▸ Your instructions
Transcribe every line of the records below without alteration, omitting the pictures from your answer.

[START Records for this task]

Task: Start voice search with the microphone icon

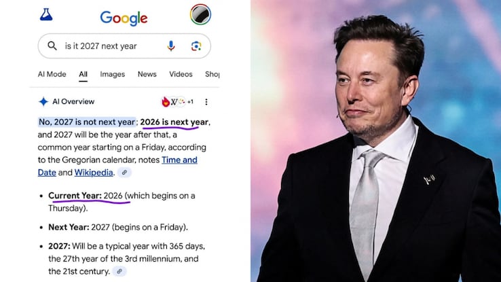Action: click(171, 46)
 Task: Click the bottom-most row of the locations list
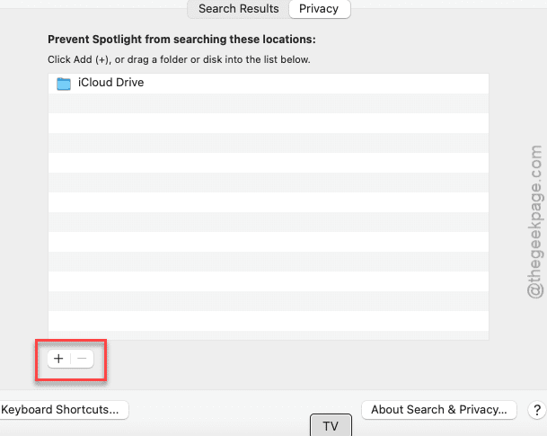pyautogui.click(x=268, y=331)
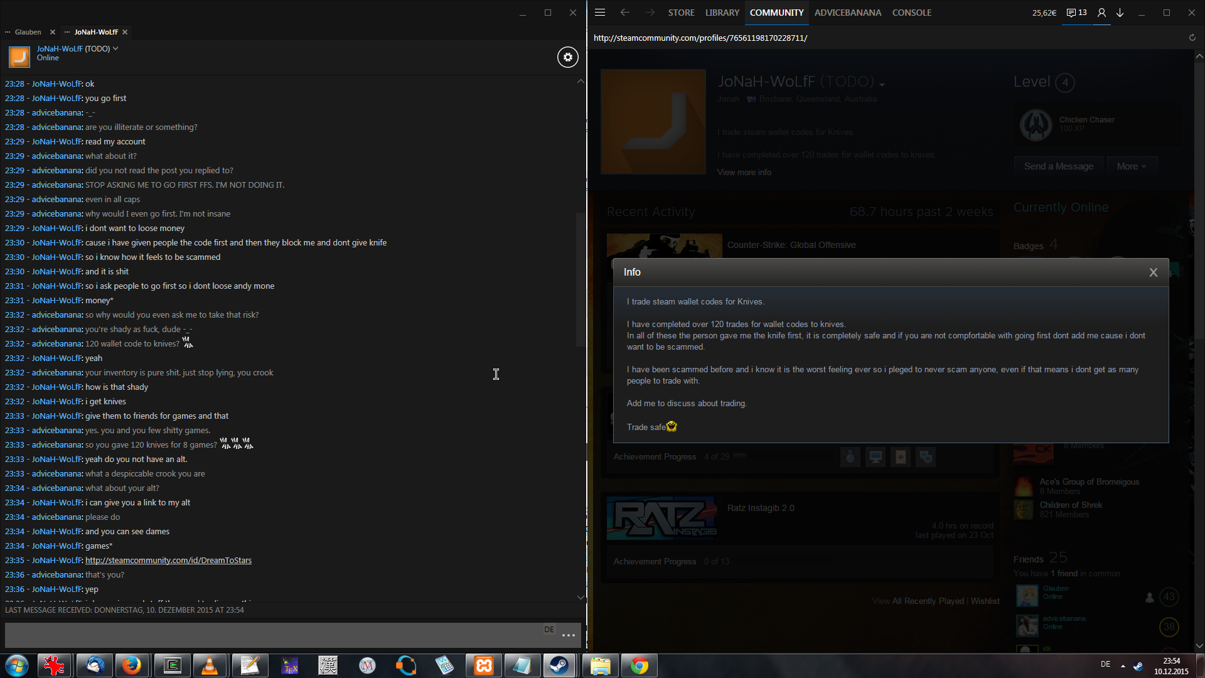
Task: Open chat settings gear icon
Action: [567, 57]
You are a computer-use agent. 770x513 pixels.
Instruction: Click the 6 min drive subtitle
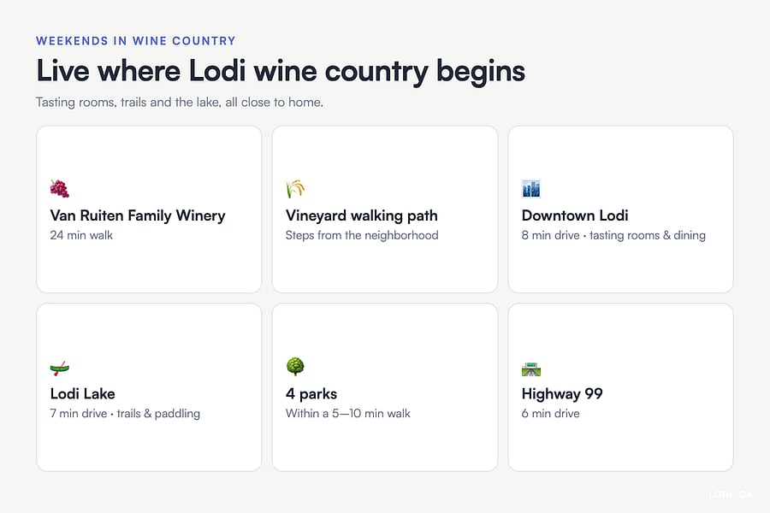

[END Records for this task]

▸ Result
Task: Start voice search with the microphone icon

Action: click(171, 46)
 Task: Click the bottom-most row of the locations list
pyautogui.click(x=268, y=331)
Task: Open chat settings gear icon
Action: [567, 57]
You are a computer-use agent. 770x513 pixels.
Instruction: Click the 6 min drive subtitle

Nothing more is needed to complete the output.